### Description of the task
Word for word, restate the entries below from their first line through the line that contains "Workstations (41, 2203)".

+ + + + + + +

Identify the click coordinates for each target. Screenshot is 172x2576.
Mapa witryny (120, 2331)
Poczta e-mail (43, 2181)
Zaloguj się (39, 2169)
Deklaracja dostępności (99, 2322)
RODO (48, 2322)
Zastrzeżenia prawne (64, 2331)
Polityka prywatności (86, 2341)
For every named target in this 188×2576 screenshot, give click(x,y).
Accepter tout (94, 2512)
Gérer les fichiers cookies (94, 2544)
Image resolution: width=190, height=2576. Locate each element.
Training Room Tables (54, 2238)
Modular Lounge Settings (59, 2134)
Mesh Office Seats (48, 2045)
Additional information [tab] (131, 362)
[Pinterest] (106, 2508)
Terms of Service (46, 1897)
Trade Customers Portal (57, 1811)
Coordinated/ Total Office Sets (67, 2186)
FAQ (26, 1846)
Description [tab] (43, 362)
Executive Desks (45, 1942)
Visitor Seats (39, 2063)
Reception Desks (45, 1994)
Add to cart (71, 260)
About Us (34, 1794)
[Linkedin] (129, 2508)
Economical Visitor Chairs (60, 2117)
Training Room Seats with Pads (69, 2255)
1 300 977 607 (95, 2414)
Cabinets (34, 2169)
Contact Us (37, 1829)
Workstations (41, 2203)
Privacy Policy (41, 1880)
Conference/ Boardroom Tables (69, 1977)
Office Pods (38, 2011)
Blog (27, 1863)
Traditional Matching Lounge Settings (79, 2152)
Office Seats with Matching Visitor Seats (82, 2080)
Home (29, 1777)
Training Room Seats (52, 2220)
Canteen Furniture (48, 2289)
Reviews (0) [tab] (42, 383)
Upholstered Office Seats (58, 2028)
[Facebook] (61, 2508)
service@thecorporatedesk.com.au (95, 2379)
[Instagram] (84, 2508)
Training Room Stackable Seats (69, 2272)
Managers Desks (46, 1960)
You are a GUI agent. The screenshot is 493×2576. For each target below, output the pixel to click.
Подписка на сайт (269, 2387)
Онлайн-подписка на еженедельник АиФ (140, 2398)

+ + + + + + +

### Result of this exercise
Identify the click coordinates for each target. Screenshot is 172x2576.
Mapa witryny (120, 2331)
Poczta e-mail (43, 2181)
Zaloguj się (39, 2169)
Deklaracja dostępności (99, 2322)
RODO (48, 2322)
Zastrzeżenia prawne (64, 2331)
Polityka prywatności (86, 2341)
For every named target in this 188×2576 screenshot, give click(x,y).
Accepter tout (94, 2512)
Gérer les fichiers cookies (94, 2544)
Image resolution: width=190, height=2576. Locate each element.
Training Room Tables (54, 2238)
Modular Lounge Settings (59, 2134)
Mesh Office Seats (48, 2045)
Additional information [tab] (131, 362)
[Pinterest] (106, 2508)
Terms of Service (46, 1897)
Trade Customers Portal (57, 1811)
Coordinated/ Total Office Sets (67, 2186)
FAQ (26, 1846)
Description [tab] (43, 362)
Executive Desks (45, 1942)
Visitor Seats (39, 2063)
Reception Desks (45, 1994)
Add to cart (71, 260)
About Us (34, 1794)
[Linkedin] (129, 2508)
Economical Visitor Chairs (60, 2117)
Training Room Seats with Pads (69, 2255)
1 300 977 607 (95, 2414)
Cabinets (34, 2169)
Contact Us (37, 1829)
Workstations (41, 2203)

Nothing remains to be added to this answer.